In some implementations, the current subject matter may be configured to be implemented in a system 700, as shown in FIG. 7A. The system 700 may include a processor 710, a memory 720, a storage device 730, and an input/output device 740. Each of the components (e.g., the processor 710, the memory 720, the storage device 730, the I/O device 740) may be interconnected using a system bus 750. The processor 710 may be configured to process instructions for execution within the system 700. In some implementations, the processor 710 may be a single-threaded processor. In alternate implementations, the processor 710 may be a multi-threaded processor. The processor 710 may be further configured to process instructions stored in the memory 720 or on the storage device 730, including receiving or sending information through the input/output device 740. The memory 720 may store information within the system 700. In some implementations, the memory 720 may be a computer-readable medium.
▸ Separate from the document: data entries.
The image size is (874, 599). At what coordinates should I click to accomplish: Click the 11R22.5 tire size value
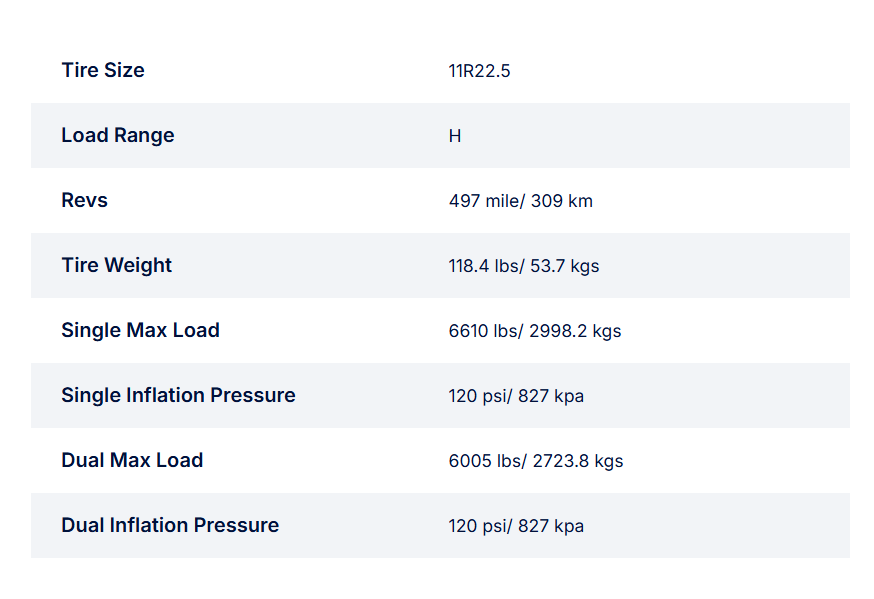click(x=480, y=71)
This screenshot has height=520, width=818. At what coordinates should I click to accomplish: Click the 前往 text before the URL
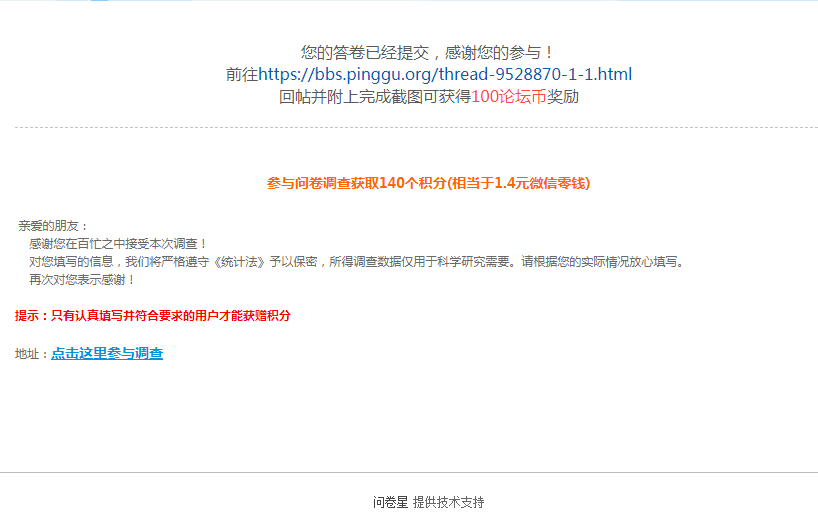coord(242,75)
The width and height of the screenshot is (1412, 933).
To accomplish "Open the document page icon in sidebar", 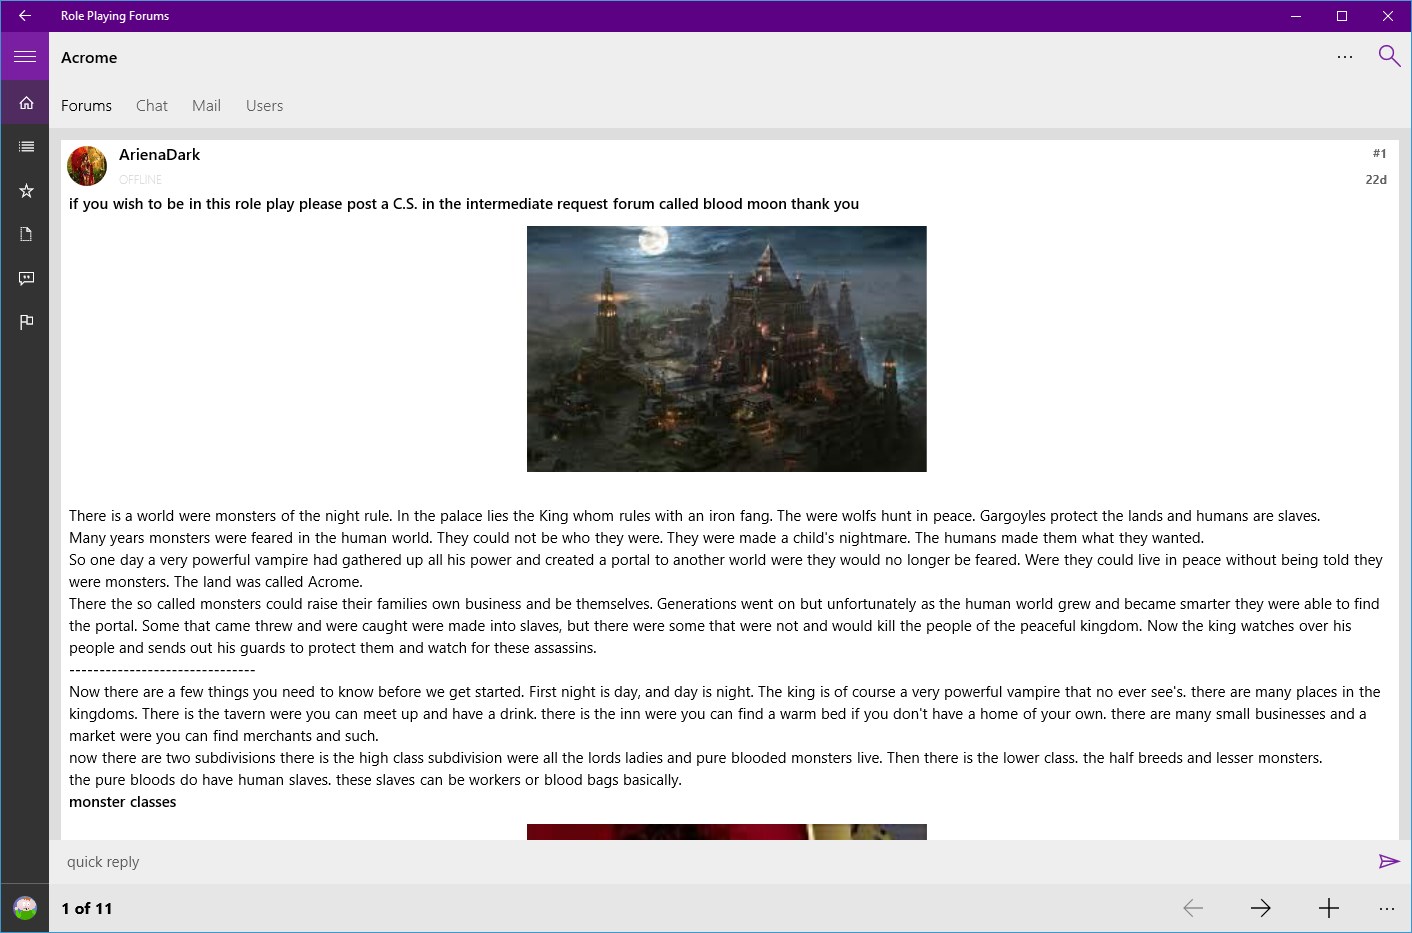I will pos(25,234).
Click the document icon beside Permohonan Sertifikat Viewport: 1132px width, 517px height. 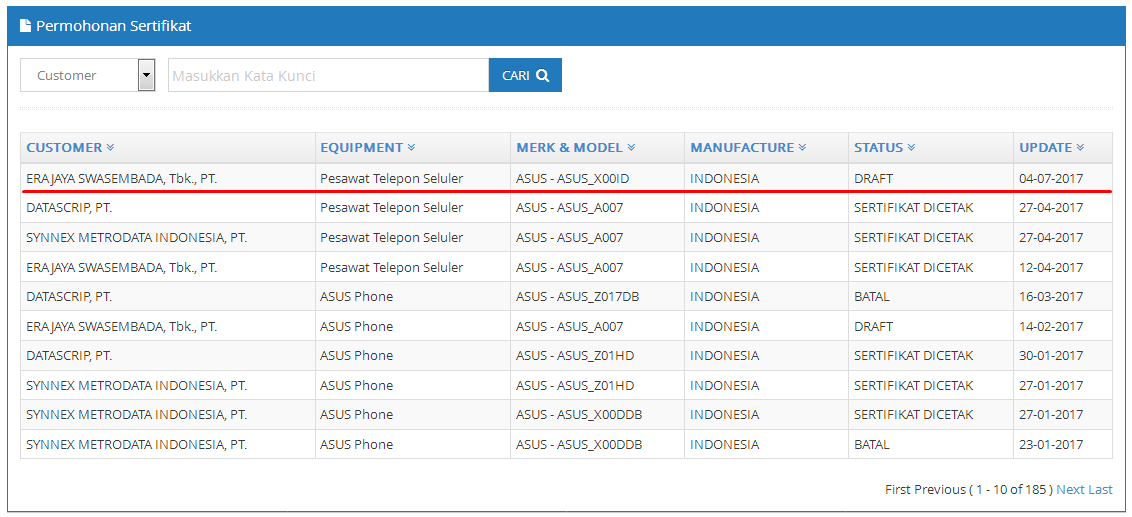point(25,26)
In alternate implementations, the memory 720 may be a volatile memory unit. In yet some implementations, the memory 720 may be a non-volatile memory unit. The storage device 730 may be capable of providing mass storage for the system 700. In some implementations, the storage device 730 may be a computer-readable medium. In alternate implementations, the storage device 730 may be a floppy disk device, a hard disk device, an optical disk device, a tape device, non-volatile solid state memory, or any other type of storage device. The input/output device 740 may be configured to provide input/output operations for the system 700. In some implementations, the input/output device 740 may include a touchscreen display capable of displaying graphical user interfaces.

FIG. 7B depicts an example implementation of the system 100 (of FIG. 1). The system 100 may be implemented using various physical resources 780, such as at least one or more hardware servers, at least one storage, at least one memory, at least one network interface, and the like. The system 100 may also be implemented using infrastructure, as noted above, which may include at least one operating system 782 for the physical resources 780 and at least one hypervisor 784 (which may create and run at least one virtual machine 786). For example, each multitenant application may be run on a corresponding virtual machine 786.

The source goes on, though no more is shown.